• Extract to read:
----------

How effective is move ordering from TT?

diep · Post by **diep** » Sat Aug 11, 2012 3:14 pm

Rebel wrote:
Don wrote: I personally believe that Komodo has the best evaluation function of any chess program in the world.
I see a new form of (fun!) competition arising at the horizon, who has the best eval?

Its basic framework:

1. Root search (1-ply) only with standard QS.
2. QS needs to be defined by mutual agreement.
3. No extensions allowed.

25,000 - 50,000 games (or so) to weed out most of the noise because the lack of search.

Details to be worked out of course.

Great idea Ed. We need an independant tester who also verifies no cheating occurs. Do you volunteer?

With some luck we'll see then how strong mobility and coordinated piece evaluation plays.

Oh i remember - diep also knows everything about pins, and has extensive kingsafety that will directly attack the opponent king with all pieces, probably with the usual computer bug not using many pawns to do so. Will be giving spectacular attacking games!

----------

• The tasks:
1: Print the chess forum thread from "Details to be" to "spectacular attacking games!".
2: List the rules of the basic framework proposed in the chess forum thread.
You will not need the data to do this work.

• Stored rows:
----------

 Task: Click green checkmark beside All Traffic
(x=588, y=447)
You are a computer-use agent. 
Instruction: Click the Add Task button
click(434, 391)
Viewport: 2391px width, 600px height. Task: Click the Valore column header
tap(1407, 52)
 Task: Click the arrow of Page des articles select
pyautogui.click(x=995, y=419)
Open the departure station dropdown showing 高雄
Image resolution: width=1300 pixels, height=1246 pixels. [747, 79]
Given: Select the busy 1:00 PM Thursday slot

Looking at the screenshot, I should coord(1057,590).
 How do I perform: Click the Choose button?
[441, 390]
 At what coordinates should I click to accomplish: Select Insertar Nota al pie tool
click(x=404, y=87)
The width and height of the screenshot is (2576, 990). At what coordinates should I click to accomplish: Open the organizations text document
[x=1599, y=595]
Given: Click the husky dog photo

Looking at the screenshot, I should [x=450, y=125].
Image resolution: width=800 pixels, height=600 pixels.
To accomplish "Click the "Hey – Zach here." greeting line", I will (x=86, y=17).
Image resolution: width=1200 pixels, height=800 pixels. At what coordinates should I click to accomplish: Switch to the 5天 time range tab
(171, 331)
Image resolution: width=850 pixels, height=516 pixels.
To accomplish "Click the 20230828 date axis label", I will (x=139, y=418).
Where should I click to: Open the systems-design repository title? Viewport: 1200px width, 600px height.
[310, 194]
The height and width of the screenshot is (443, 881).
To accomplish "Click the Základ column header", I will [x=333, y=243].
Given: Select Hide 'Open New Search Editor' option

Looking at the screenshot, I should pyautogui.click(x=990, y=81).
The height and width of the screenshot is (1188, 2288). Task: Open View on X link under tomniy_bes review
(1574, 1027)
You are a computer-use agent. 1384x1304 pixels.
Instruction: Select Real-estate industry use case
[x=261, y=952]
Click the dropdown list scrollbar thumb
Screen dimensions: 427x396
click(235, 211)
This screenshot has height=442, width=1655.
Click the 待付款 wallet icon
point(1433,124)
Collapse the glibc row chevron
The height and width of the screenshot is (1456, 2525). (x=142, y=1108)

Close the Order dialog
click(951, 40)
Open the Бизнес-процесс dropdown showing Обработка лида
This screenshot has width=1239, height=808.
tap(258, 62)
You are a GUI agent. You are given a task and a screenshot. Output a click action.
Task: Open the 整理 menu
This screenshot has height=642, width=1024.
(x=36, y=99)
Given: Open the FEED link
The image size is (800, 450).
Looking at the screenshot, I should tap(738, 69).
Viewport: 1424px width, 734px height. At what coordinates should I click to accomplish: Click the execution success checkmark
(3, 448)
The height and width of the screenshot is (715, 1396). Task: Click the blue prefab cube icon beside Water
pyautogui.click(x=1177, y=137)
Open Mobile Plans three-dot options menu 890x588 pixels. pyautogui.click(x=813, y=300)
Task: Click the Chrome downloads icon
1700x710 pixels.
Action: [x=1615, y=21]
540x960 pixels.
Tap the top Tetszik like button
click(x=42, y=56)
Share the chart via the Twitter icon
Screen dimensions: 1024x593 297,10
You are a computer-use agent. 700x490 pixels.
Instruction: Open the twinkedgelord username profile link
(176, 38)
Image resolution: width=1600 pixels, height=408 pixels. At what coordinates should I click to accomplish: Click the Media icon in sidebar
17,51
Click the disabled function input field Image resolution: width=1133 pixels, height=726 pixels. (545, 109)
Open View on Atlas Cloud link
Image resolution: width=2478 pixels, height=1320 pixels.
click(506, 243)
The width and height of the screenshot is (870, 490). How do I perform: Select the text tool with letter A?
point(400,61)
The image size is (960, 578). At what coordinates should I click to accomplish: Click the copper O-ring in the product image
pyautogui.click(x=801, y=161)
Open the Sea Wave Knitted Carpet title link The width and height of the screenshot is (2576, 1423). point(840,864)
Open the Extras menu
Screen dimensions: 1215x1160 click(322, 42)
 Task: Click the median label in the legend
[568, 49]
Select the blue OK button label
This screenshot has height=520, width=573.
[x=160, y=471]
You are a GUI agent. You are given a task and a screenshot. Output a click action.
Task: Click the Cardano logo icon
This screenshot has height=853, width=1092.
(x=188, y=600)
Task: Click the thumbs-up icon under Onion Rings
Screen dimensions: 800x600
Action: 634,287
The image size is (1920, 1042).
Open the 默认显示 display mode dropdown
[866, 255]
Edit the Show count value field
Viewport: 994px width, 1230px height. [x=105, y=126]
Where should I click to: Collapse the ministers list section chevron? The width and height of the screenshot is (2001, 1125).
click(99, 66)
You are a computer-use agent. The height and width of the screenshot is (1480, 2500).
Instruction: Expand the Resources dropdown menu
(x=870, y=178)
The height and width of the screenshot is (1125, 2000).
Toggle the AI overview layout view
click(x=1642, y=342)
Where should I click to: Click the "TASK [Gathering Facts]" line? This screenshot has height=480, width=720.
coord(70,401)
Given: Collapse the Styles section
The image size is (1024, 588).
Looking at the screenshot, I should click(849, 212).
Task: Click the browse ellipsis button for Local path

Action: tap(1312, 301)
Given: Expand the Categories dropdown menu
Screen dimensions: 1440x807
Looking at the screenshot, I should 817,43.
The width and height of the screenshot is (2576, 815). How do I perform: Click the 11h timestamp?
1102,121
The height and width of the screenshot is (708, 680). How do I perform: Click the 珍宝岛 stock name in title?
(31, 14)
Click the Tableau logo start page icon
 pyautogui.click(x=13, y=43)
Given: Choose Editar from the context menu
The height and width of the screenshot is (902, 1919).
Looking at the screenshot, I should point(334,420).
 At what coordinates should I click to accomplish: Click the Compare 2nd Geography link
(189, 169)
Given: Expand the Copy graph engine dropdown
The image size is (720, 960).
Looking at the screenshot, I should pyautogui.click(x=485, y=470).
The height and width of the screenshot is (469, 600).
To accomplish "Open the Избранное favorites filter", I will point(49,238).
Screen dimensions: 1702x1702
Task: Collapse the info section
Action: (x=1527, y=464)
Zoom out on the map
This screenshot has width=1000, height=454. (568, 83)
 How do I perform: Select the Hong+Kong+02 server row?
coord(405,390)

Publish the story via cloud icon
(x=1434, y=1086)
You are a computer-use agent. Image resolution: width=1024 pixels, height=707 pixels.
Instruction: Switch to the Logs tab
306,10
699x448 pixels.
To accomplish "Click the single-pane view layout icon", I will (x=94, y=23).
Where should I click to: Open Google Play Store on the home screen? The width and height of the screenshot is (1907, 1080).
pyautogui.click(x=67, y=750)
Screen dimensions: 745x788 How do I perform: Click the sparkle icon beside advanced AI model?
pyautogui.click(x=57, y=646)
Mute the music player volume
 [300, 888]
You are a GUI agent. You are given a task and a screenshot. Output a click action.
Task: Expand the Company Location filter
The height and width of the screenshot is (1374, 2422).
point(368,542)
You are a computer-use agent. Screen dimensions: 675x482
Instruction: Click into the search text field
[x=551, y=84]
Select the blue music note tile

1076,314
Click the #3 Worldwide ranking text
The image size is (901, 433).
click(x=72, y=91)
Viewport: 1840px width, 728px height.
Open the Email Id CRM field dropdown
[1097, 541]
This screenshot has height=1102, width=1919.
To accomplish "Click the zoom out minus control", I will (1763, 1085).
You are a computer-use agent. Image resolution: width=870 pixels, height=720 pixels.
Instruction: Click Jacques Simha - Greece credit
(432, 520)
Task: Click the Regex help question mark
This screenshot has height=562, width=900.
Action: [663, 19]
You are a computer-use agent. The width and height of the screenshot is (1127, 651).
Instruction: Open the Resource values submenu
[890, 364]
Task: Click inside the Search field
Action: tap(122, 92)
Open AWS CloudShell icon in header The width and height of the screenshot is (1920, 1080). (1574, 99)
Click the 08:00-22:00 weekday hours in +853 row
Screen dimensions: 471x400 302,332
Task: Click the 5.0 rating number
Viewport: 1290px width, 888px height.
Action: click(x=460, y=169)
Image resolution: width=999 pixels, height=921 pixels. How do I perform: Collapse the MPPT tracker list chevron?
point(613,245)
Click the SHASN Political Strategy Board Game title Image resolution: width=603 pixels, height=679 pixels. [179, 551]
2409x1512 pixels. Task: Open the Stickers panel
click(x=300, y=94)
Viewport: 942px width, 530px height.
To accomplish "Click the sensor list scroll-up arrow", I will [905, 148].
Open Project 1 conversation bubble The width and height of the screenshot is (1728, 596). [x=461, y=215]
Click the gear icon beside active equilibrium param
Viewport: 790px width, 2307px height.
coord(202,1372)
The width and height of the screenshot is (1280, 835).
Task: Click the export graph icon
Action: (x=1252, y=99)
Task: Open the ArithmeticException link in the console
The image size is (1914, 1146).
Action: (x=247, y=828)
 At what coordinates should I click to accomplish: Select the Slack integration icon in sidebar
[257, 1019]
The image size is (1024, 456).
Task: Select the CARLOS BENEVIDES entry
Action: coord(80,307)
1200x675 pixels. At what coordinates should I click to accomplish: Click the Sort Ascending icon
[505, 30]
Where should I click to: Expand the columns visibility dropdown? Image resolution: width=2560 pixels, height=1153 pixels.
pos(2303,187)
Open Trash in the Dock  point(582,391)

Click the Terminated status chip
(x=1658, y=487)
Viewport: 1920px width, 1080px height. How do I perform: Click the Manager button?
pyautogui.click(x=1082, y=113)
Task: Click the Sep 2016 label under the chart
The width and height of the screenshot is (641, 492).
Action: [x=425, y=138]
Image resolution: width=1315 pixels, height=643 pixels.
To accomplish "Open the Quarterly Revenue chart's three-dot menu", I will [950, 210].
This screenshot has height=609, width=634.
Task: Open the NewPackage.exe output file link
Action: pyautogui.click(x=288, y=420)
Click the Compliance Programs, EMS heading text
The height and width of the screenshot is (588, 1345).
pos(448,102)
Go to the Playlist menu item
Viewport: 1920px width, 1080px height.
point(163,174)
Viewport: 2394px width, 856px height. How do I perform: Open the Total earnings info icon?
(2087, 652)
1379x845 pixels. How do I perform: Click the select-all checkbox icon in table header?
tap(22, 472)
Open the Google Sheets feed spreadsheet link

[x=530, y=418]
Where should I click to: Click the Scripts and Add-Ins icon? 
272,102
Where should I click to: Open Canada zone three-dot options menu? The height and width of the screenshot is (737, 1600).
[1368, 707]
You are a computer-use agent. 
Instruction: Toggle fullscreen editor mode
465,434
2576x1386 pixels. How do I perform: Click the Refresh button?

----------

• Answers for the exercise:
1:
Details to be worked out of course.

Great idea Ed. We need an independant tester who also verifies no cheating occurs. Do you volunteer?

With some luck we'll see then how strong mobility and coordinated piece evaluation plays.

Oh i remember - diep also knows everything about pins, and has extensive kingsafety that will directly attack the opponent king with all pieces, probably with the usual computer bug not using many pawns to do so. Will be giving spectacular attacking games!

2:
1. Root search (1-ply) only with standard QS.
2. QS needs to be defined by mutual agreement.
3. No extensions allowed.